Юрий Ямилов – Любить не плоть, а то, что потеряли (страница 1)
Юрий Ямилов
Любить не плоть, а то, что потеряли
ЛЮБИТЬ НЕ ПЛОТЬ, А ТО, ЧТО ПОТЕРЯЛИ
НУЛЬ-ГЛАВА. ТЫ УЖЕ ЗДЕСЬ
Кто-то открывает эту книгу. Возможно, это ты. Или тот, кому ты снишься. Книга открывается — и вместе с ней открывается пространство, которого за секунду до этого не было.
Книги не говорят — они ждут, когда кто-нибудь вдохнёт в них жизнь. Дыхание касается страниц, и книга начинает дышать в ответ. Это трудно заметить, но можно попробовать: воздух становится чуть плотнее, тени в углах — глубже, тишина перестаёт быть просто отсутствием звуков.
Тот, кто читает эти строки, ещё не знает, о чём эта книга. Может быть, она сама нашла его — случайная ссылка, забытый файл, чужой голос в наушниках. Книги умеют находить своих читателей, и никто не знает как. Но если эти строки попались на глаза — значит, в этом есть необходимость.

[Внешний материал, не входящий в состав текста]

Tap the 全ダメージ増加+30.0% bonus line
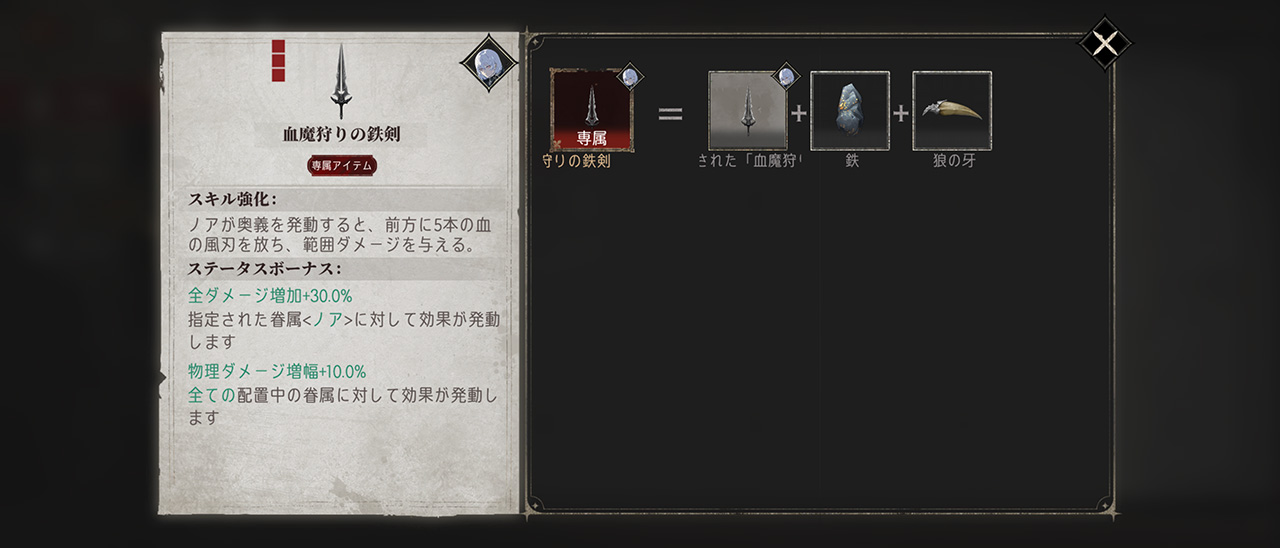This screenshot has width=1280, height=548. coord(270,296)
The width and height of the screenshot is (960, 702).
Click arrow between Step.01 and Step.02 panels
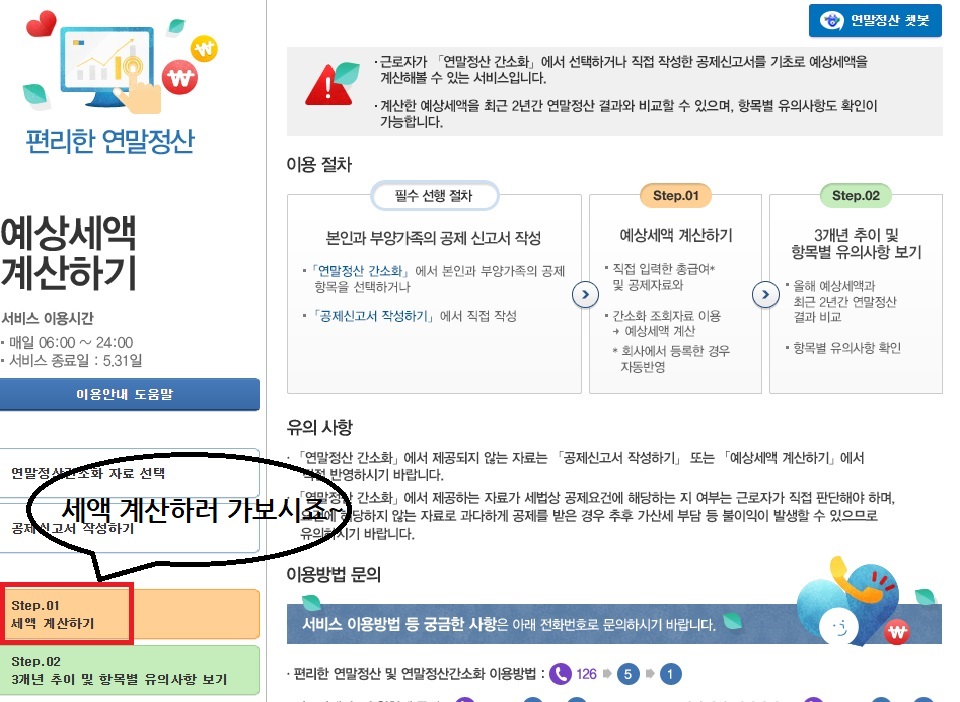[765, 294]
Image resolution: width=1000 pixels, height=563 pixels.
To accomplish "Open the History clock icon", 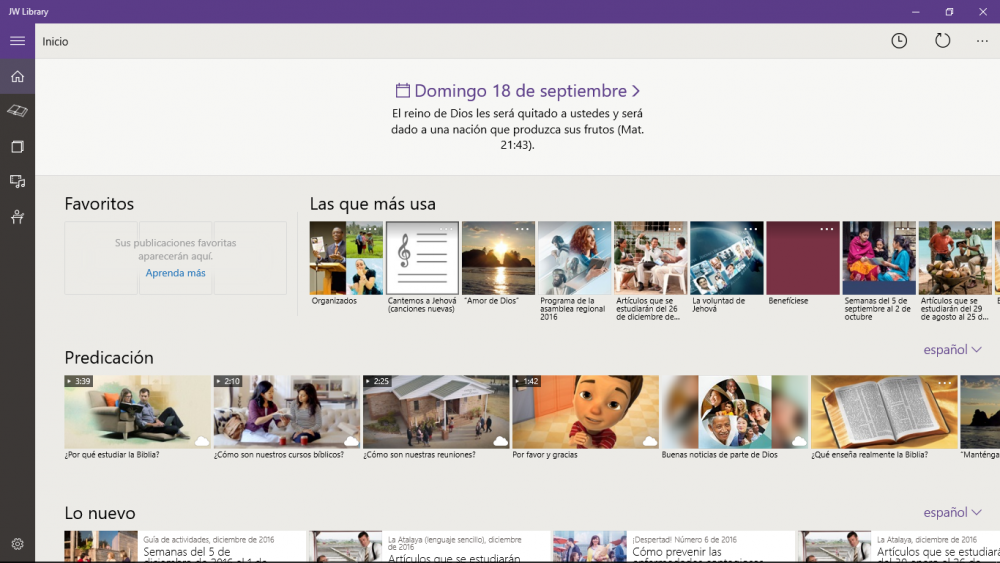I will point(899,41).
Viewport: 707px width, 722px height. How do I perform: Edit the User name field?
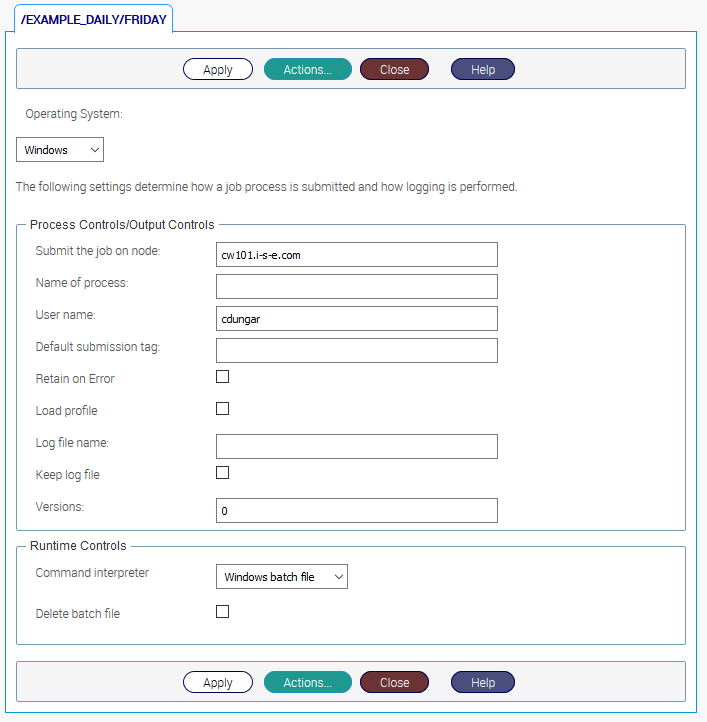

В этой книге можно увидеть женщину, которая не может заставить себя вымыть тарелку. Мужчину, который смотрит в окно и думает о той, кого никогда не встречал. Адама и Еву — не в раю, а в чужой памяти. Предательство, которое было не предательством, а любовью. Смерть, которая была не концом, а началом.
Где-то между этими строчками можно увидеть и себя. Не обязательно сразу. И не обязательно смотреть в упор.
Настя уже зашла в квартиру. Она сбросила туфли у порога и, не зажигая света, прошла на кухню. Можно войти вместе с ней. Можно остаться на пороге. Никто не будет настаивать.
Если кто-то дочитает до конца, он, возможно, заметит: книга не закончилась. Она просто перешла в другое состояние — в мысли, в сны, в дыхание. И если вернуться к первой странице, она будет выглядеть иначе. Не потому, что изменилась книга. А потому что изменился тот, кто её открыл.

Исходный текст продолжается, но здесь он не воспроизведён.